The mechanisms underlying curcumin nanoparticles’ osteogenic effects on titanium surfaces appear multifaceted and synergistic. At the molecular level, curcumin enhances osteoblastic cell proliferation by upregulating key osteogenic genes such as RUNX2 and ALPL [32,37,38,39,40]. Concurrently, curcumin exhibits an inhibitory effect on osteoclastogenesis by interfering with RANK-L signaling and monocyte differentiation [41], a finding consistently reported across multiple studies [27,41,42]. This dual action on bone-forming and bone-resorbing cells creates a favorable balance for net bone formation. Furthermore, curcumin’s immunomodulatory properties, particularly its ability to induce polar differentiation of macrophages, have been demonstrated to contribute to an osteogenic microenvironment [32,43]. The inherent antioxidant and anti-inflammatory properties of curcumin’s phytochemical components, including anthocyanidins, flavonoids, and volatile oils [24,44], likely play a supportive role in creating an optimal environment for bone formation. Curcumin is selective, promoting osteoblast and MSC activity while inhibiting osteosarcoma cells [34,45]. This selectivity enhances its potential for improving osseointegration and suggests possible applications in preventing or treating bone-related malignancies. Collectively, these diverse mechanisms of action underscore the potential of curcumin nanoparticle coatings to significantly enhance the osteogenic properties of titanium implants through a comprehensive and multitargeted approach.

4.3. Critical Analysis of Study Designs and Outcomes

While the reviewed studies consistently demonstrate the positive effects of curcumin nanoparticles on osteogenesis, several critical factors merit careful consideration when interpreting these results. The heterogeneity in experimental designs, including variations in titanium substrates (HA-coated versus uncoated), cell types, and outcome measures, presents a significant challenge in drawing direct comparisons between studies. This diversity underscores the need for more standardized protocols in future research to facilitate meta-analyses and more robust conclusions. The concentration-dependent effects of curcumin, as reported by Chen et al. [32], highlight the importance of establishing clear dose–response relationships across different cell types and experimental conditions. Moreover, the promising synergistic effects observed when combining curcumin with other bioactive molecules such as Vitamin C, Vitamin K, and EGCG warrant further investigation to develop more effective surface modification strategies [15,18,31]. However, it is crucial to note that the included studies primarily focused on short-term in vitro effects, leaving unanswered questions about the long-term stability of curcumin nanoparticle coatings and their sustained effects under physiological conditions. Perhaps most importantly, while the in vitro results are encouraging, the translation to in vivo conditions remains a significant hurdle. The complex in vivo environment, with factors such as protein adsorption, immune responses, and mechanical stresses, could significantly influence the performance of curcumin-coated implants. These critical considerations underscore the need for a cautious interpretation of the current findings and highlight important directions for future research in this promising field.
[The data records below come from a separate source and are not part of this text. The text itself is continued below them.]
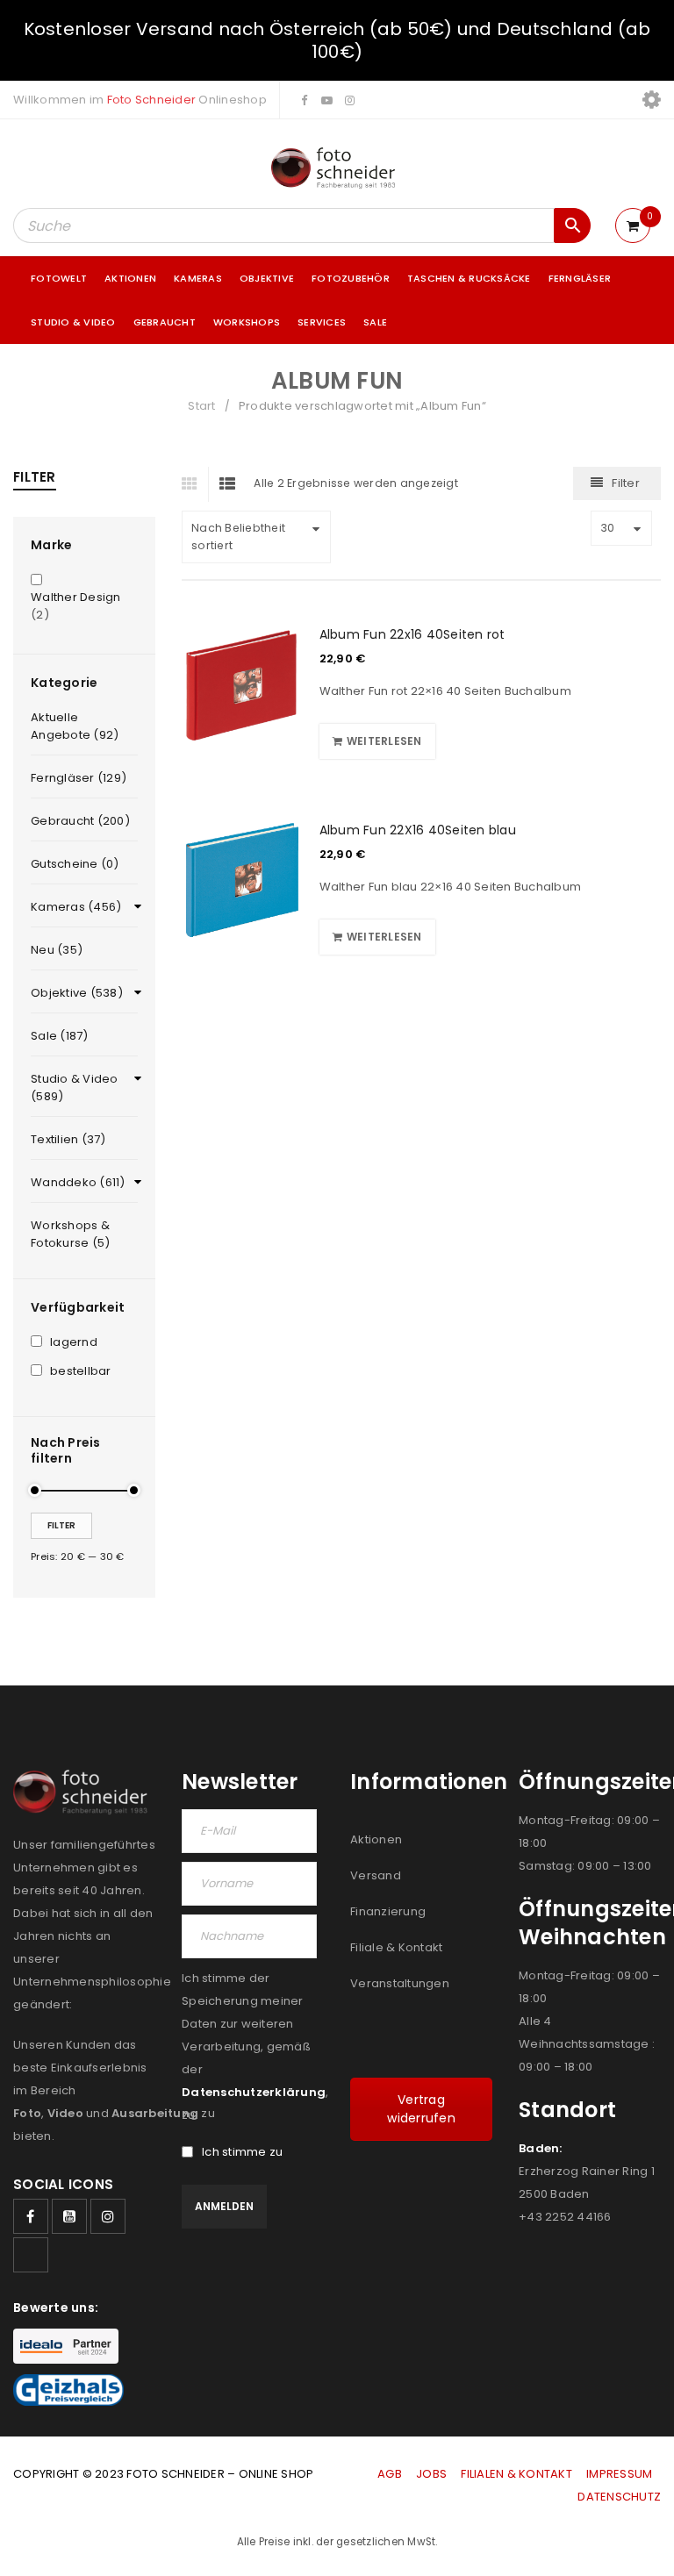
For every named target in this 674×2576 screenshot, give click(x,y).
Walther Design (76, 597)
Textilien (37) (68, 1139)
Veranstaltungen (399, 1983)
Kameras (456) (76, 906)
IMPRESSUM (619, 2473)
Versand (375, 1875)
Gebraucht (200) (80, 820)
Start (201, 405)
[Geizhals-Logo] (68, 2390)
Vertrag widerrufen (421, 2109)
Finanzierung (388, 1911)
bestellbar (80, 1371)
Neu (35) (56, 949)
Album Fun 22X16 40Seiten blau (417, 830)
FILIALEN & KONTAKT (516, 2473)
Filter (61, 1525)
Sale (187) (60, 1035)
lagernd (73, 1342)
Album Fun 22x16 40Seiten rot (412, 634)
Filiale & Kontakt (396, 1947)
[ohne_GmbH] (84, 1792)
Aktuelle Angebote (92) (74, 726)
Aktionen (376, 1839)
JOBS (431, 2473)
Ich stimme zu (242, 2152)
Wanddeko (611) (78, 1182)
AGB (391, 2473)
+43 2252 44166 (565, 2216)
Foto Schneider (152, 99)
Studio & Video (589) (74, 1087)
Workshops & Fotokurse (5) (70, 1234)
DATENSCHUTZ (619, 2496)
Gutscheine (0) (75, 863)
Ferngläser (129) (78, 777)
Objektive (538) (77, 992)
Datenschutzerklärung (254, 2092)
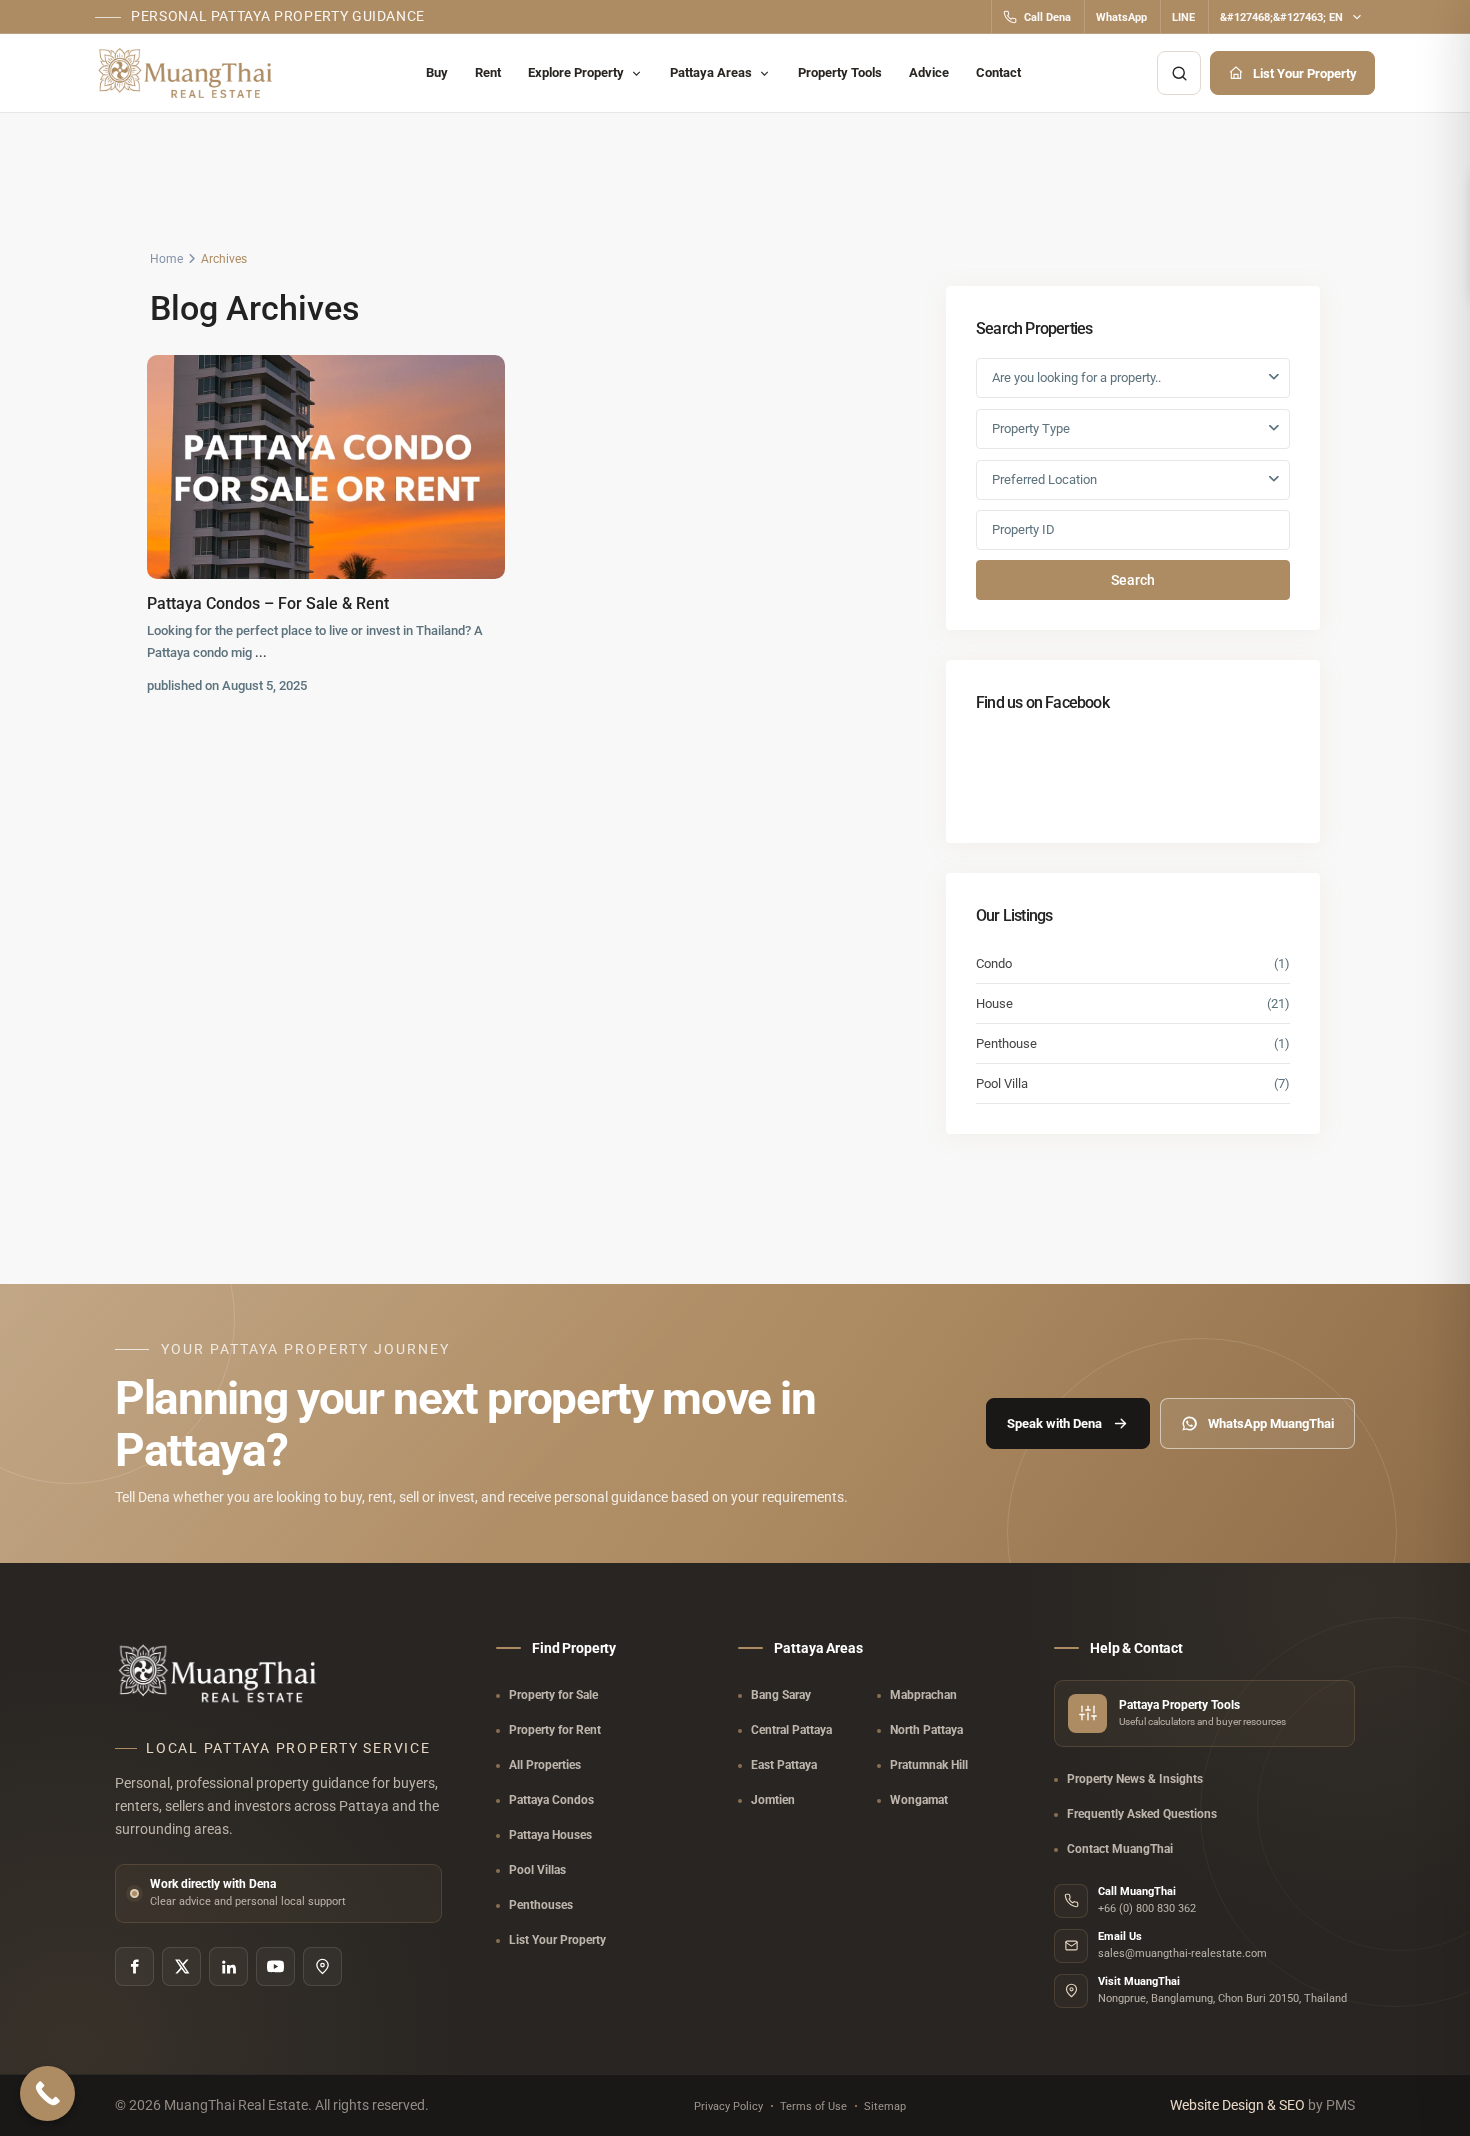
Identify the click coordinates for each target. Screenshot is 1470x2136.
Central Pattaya (791, 1730)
4.4. Limitations of the Current Review

While providing valuable insights, this systematic review has several important limitations to consider when interpreting its findings. Foremost among these is the limited number of studies meeting the inclusion criteria, with only six studies ultimately analyzed. This small sample size inherently restricts the generalizability of the findings and underscores the nascent nature of research in this field. Compounding this limitation is the concentration of studies from a single research group, with half of the included studies conducted by the same team. This potentially introduces bias and limits the diversity of experimental approaches represented in the review. Furthermore, the lack of standardization in control samples across studies, with some using HA-coated titanium and others using uncoated titanium, complicates direct comparisons and makes it challenging to draw definitive conclusions about the relative effectiveness of curcumin nanoparticle coatings. The consistently positive results reported across all included studies raise concerns about potential publication bias, suggesting that negative or null findings may be underrepresented in the literature. Lastly, the limitations of the SciRAP tool used for quality assessment became apparent, as the high-quality scores across studies suggest it may not be sufficiently sensitive to detect methodological issues specific to this type of biomaterials research. These limitations collectively highlight the need for a cautious interpretation of the review’s findings and underscore the importance of further, more diverse research in this promising area of implant surface modification.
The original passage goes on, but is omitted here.